Instructions to follow: Can you retype the lines of the data below without any changes, starting with the line containing "채용 (34, 281)" and continuing through the final line of the data, both ends included?

Source records:
☆ ☆ ☆ ☆ ☆

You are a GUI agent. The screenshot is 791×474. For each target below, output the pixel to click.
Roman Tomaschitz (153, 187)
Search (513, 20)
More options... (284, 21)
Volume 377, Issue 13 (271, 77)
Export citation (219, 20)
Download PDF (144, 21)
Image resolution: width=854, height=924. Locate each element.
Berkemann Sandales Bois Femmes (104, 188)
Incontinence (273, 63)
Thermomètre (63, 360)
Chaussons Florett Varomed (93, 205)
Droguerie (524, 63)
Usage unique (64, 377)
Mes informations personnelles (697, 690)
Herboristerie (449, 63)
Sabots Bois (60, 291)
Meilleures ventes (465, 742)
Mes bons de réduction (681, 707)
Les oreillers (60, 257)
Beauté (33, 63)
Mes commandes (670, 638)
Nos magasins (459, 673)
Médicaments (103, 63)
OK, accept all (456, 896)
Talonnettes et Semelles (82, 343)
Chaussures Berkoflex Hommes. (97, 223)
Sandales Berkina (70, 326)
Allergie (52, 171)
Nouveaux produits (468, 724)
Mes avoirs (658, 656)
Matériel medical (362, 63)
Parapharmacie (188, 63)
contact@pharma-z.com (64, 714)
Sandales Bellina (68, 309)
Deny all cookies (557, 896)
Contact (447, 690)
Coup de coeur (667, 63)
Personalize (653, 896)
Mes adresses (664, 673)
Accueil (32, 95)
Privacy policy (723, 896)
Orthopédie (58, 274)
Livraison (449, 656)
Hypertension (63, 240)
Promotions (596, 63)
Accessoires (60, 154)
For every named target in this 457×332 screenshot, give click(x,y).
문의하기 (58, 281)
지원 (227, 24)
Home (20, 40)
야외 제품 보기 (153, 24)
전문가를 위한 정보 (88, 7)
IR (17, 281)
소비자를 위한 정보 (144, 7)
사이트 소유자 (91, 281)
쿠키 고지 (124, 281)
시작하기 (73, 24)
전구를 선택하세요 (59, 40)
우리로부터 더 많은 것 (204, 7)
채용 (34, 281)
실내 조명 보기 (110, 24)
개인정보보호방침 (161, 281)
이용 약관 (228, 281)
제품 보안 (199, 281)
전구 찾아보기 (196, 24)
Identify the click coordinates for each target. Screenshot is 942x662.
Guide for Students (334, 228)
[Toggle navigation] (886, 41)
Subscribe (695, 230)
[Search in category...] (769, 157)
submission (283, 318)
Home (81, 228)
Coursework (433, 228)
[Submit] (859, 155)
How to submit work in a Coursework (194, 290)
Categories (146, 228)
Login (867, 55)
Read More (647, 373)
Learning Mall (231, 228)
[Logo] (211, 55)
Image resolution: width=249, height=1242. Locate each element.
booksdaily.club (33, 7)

☆ ☆ ☆ ☆ ☆

Result for this task:
채용 (34, 281)
실내 조명 보기 (110, 24)
개인정보보호방침 (161, 281)
이용 약관 (228, 281)
제품 보안 (199, 281)
전구 찾아보기 (196, 24)
Identify the click coordinates for each target. Screenshot is 942x662.
Guide for Students (334, 228)
[Toggle navigation] (886, 41)
Subscribe (695, 230)
[Search in category...] (769, 157)
submission (283, 318)
Home (81, 228)
Coursework (433, 228)
[Submit] (859, 155)
How to submit work in a Coursework (194, 290)
Categories (146, 228)
Login (867, 55)
Read More (647, 373)
Learning Mall (231, 228)
[Logo] (211, 55)
Image resolution: width=249, height=1242. Locate each element.
booksdaily.club (33, 7)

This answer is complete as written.